The first has to do with legality. As the appellate court correctly ruled, a law passed by the initiative process cannot be altered by the legislature, but only by a new initiative passed by a vote of the people. If the legislature doesn’t like an initiative, it doesn’t have the power to change it. Prop. 215 did not contain possession limits. From talking with the authors for my book, “Waiting to Inhale: The Politics of Medical Marijuana,” I know that this was not by accident or sloppy drafting but by design. Jerry Brown and some police may not like it, but their recourse is to write a new initiative, not to change it through legislation.
It could be argued that the limits contained in SB 420, which also set up the voluntary patient card program and was intended as orderly implementation by people sympathetic to medicinal marijuana, were suggested guidelines rather than legal limits. If that’s the interpretation, the patient for whom the appellate court ordered a new trial should still get one; his “crime” was that he had 12 ounces rather than 8 ounces.
Some police spokesmen claim that the lack of limits makes the police job difficult, but that’s mostly a cover for not wanting to implement the law at all.
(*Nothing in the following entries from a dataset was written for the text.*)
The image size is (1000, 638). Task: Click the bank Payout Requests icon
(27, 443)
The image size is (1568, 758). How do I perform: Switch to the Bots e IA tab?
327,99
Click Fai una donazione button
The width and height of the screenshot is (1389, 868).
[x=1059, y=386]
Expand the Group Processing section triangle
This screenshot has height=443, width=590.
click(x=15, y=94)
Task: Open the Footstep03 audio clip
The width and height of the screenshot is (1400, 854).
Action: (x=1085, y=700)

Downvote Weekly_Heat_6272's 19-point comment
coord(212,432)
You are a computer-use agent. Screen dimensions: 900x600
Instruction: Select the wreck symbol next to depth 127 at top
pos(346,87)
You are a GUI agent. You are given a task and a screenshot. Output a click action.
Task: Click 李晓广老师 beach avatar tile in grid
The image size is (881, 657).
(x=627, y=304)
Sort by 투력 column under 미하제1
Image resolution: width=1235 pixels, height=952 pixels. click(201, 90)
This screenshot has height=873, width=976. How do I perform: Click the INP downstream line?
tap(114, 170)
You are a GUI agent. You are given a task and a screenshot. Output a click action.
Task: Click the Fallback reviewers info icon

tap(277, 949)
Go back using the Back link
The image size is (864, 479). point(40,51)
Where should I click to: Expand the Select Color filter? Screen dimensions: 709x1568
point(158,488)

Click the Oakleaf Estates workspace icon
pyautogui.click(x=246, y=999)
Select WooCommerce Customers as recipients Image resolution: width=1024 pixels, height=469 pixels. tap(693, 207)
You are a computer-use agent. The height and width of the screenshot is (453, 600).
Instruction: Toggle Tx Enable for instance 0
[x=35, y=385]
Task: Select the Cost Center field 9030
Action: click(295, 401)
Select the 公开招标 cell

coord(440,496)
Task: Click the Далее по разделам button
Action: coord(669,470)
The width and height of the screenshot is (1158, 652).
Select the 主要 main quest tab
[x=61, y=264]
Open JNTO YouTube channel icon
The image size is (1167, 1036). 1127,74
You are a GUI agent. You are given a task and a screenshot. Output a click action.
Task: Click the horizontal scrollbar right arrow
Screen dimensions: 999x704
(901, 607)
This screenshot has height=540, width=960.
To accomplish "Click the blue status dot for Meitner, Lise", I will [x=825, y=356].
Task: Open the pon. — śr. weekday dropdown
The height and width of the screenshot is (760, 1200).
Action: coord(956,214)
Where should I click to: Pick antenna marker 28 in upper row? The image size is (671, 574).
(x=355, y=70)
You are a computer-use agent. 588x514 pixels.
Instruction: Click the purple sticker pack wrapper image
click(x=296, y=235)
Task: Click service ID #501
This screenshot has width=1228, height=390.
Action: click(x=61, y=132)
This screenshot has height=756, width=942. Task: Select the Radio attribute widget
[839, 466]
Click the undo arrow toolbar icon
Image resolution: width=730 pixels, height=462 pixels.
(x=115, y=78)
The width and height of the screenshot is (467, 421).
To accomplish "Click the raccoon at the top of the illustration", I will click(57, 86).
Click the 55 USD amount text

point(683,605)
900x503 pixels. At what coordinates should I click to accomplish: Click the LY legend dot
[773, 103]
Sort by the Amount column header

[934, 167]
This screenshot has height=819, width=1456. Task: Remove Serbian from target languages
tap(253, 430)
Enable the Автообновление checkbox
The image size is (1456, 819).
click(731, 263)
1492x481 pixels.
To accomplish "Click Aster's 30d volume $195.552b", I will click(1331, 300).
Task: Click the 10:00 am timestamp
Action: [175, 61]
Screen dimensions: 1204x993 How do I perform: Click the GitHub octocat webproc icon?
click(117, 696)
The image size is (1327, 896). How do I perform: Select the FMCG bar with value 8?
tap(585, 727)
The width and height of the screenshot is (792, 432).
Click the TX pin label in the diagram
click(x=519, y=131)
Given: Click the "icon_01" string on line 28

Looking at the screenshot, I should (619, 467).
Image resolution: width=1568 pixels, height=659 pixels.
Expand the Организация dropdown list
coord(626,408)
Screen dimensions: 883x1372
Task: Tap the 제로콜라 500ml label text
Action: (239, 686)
The California Narcotic Officers Association (marijuana is not a narcotic, by the way) still has pages on its Website arguing that “Marijuana is NOT a medicine.” That is simply unscientific nonsense. Or do you prefer the term “lie”?
The reason Prop. 215 contained no possession limits is because at the time it was written (1996) and still today, there isn’t reliable public information available as to how much cannabis is appropriate for various conditions. I’ve known patients who smoke 1 cigarette a day and some who smoke 10 or 12 and say they don’t get “high.” Because of federal prohibition there has been almost no decent scientific research on medical marijuana since the early 1970s (because the feds won’t let researchers have cannabis). However, the 1999 Institute of Medicine report made it clear that there’s an abundance of scientific evidence for marijuana’s therapeutic properties.
Prop. 215 had no legal limits to leave the system flexible — to let doctors and patients rather than cops, legislators or attorneys general decide. The enforcement “problem” can be solved very simply: Don’t arrest people with a physician’s recommendation.